Primeiro dia de depoimento
A fala de Pazuello durante a quarta-feira (19) foi blindada por um habeas corpus que o permite se calar sobre atos relativos às suas ações diante da pasta. Mesmo assim, o general respondeu às perguntas dos senadores, de maneira considerada prolixa e tortuosa pelos parlamentares, que criticaram a postura.
“A grande dificuldade é que ele elaborou uma estratégia para não responder exatamente, dissimular e delongar estas respostas, se omitir e mentir”, disse Renan Calheiros, relator da CPI. “Foi uma opção que fez o ex-ministro e dessa forma está colaborando muito pouco com a investigação.

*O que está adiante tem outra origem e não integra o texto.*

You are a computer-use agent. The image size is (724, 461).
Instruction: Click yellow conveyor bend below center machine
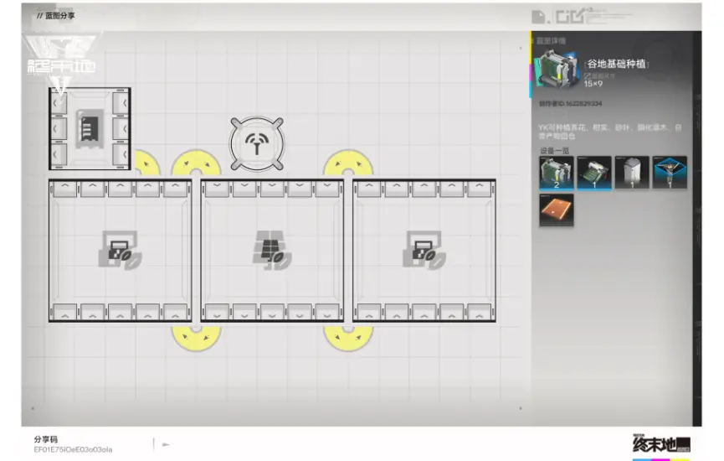click(197, 335)
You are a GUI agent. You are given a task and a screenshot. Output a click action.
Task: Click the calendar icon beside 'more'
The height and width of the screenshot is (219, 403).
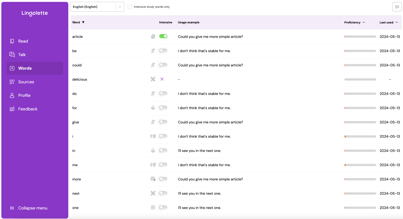[x=153, y=179]
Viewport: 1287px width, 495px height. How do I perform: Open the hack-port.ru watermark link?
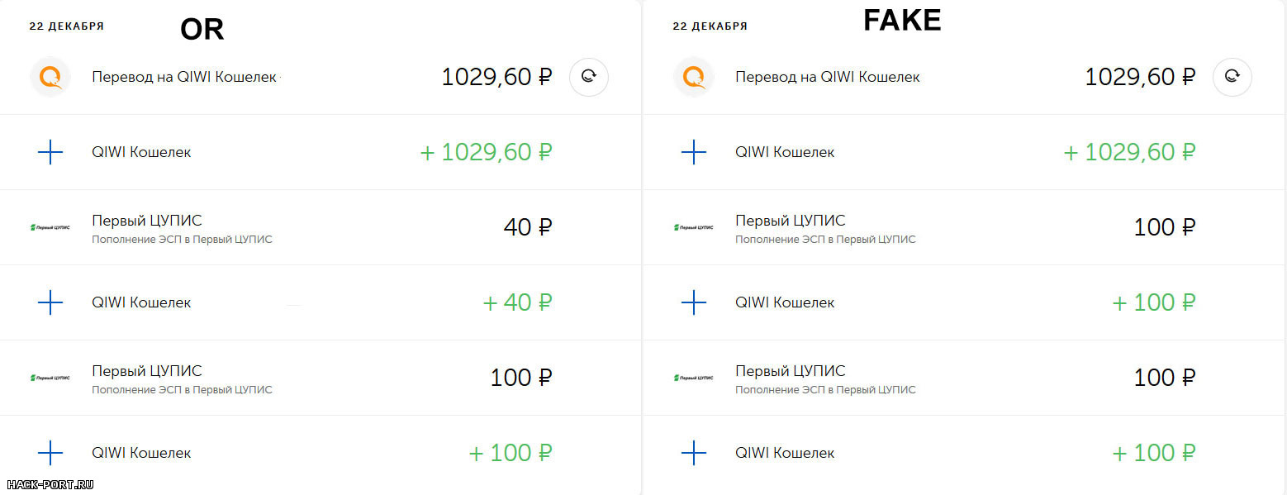pyautogui.click(x=50, y=484)

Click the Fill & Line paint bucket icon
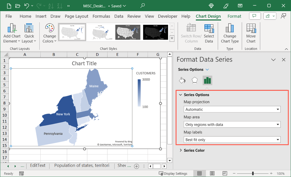pyautogui.click(x=182, y=81)
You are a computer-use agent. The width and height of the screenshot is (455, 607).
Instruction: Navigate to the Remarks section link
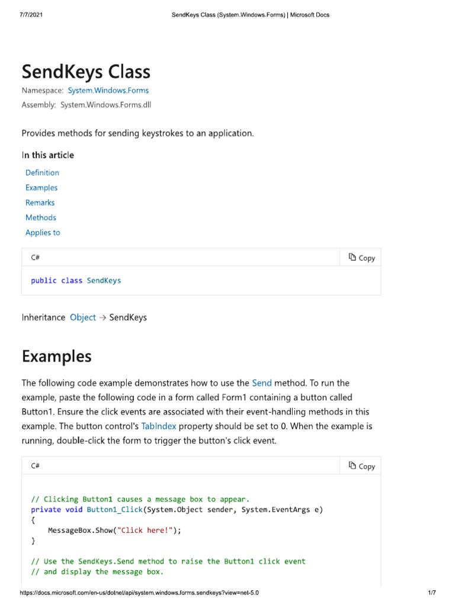[x=40, y=203]
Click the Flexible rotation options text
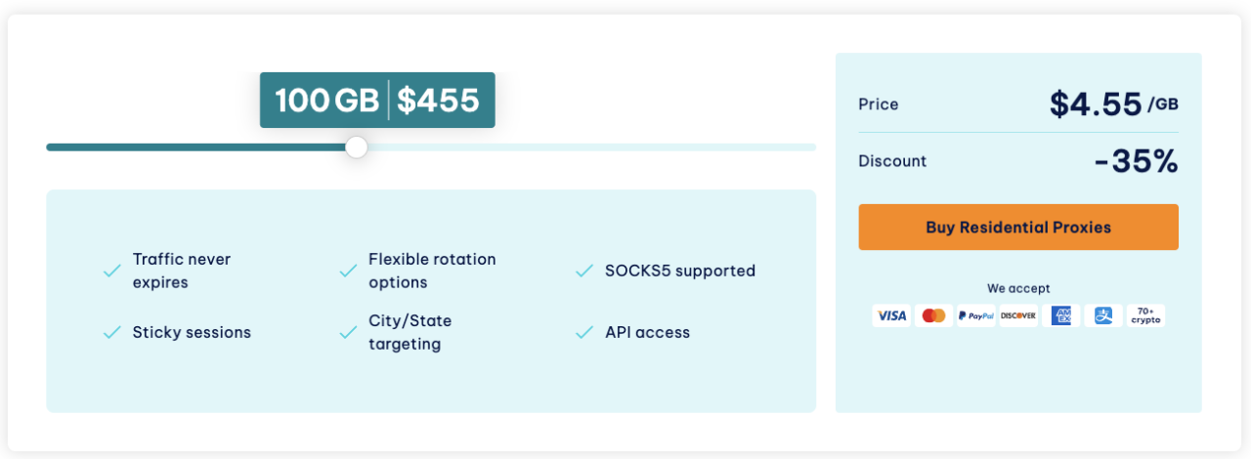This screenshot has width=1251, height=459. (x=432, y=271)
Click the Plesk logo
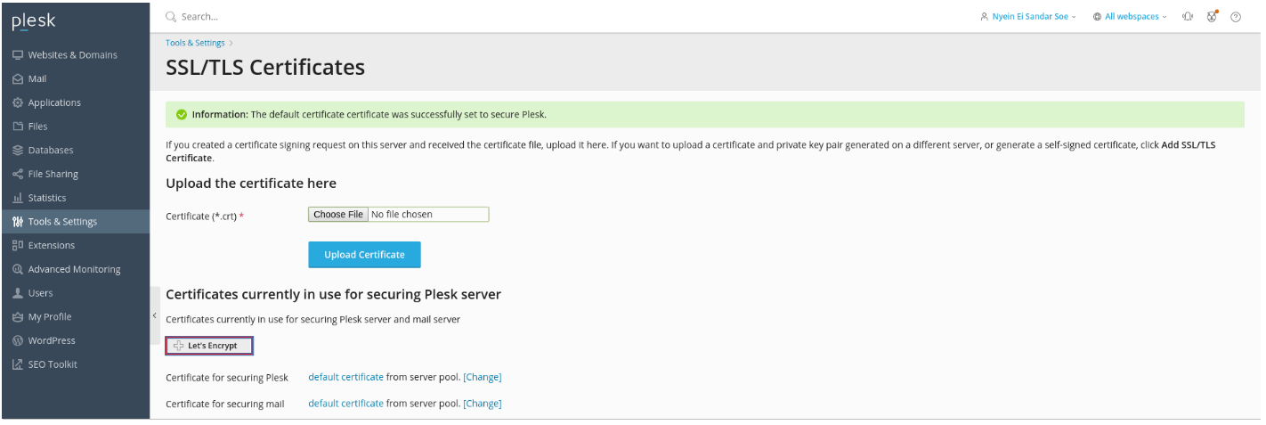 [x=33, y=20]
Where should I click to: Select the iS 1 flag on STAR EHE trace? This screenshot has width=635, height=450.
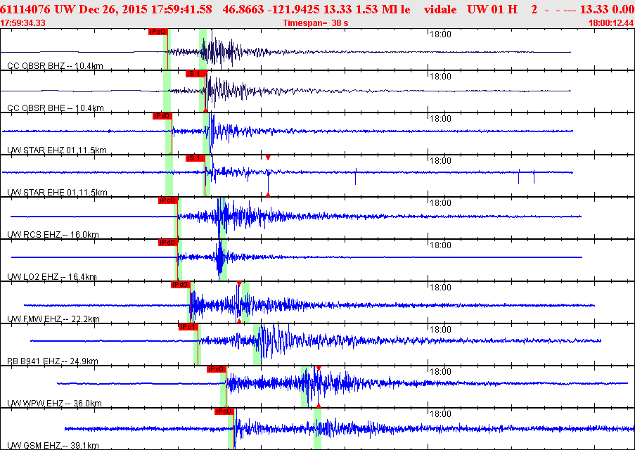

Ele é a principal testemunha, mas resolveu mentir”. O senador alagoano chegou a sugerir a contratação de agências de checagem para rebater eventuais mentiras faladas pelos depoentes – porém não explicou como isso poderia ser feito.
“Ajudante de ordens do presidente Bolsonaro”
O senador Rogério Carvalho (PT-SE) discursou sobre as interferências do presidente Bolsonaro nas decisões de Pazuello como ministro da Saúde . O parlamentar mostrou vídeos do presidente causando aglomerações sem máscaras e recomendando o uso de cloroquina. O ex-ministro disse que a fala de Rogério Carvalho trazia “reflexão”, mas voltou a negar a interferência de Bolsonaro. De acordo com ele, não tomava decisões só, mas sim com secretários estaduais e municipais de Saúde.
14 oportunidades
O relator da Comissão, Renan Calheiros (MDB-AL) disse que Eduardo Pazuello mentiu por pelo menos 14 vezes na CPI.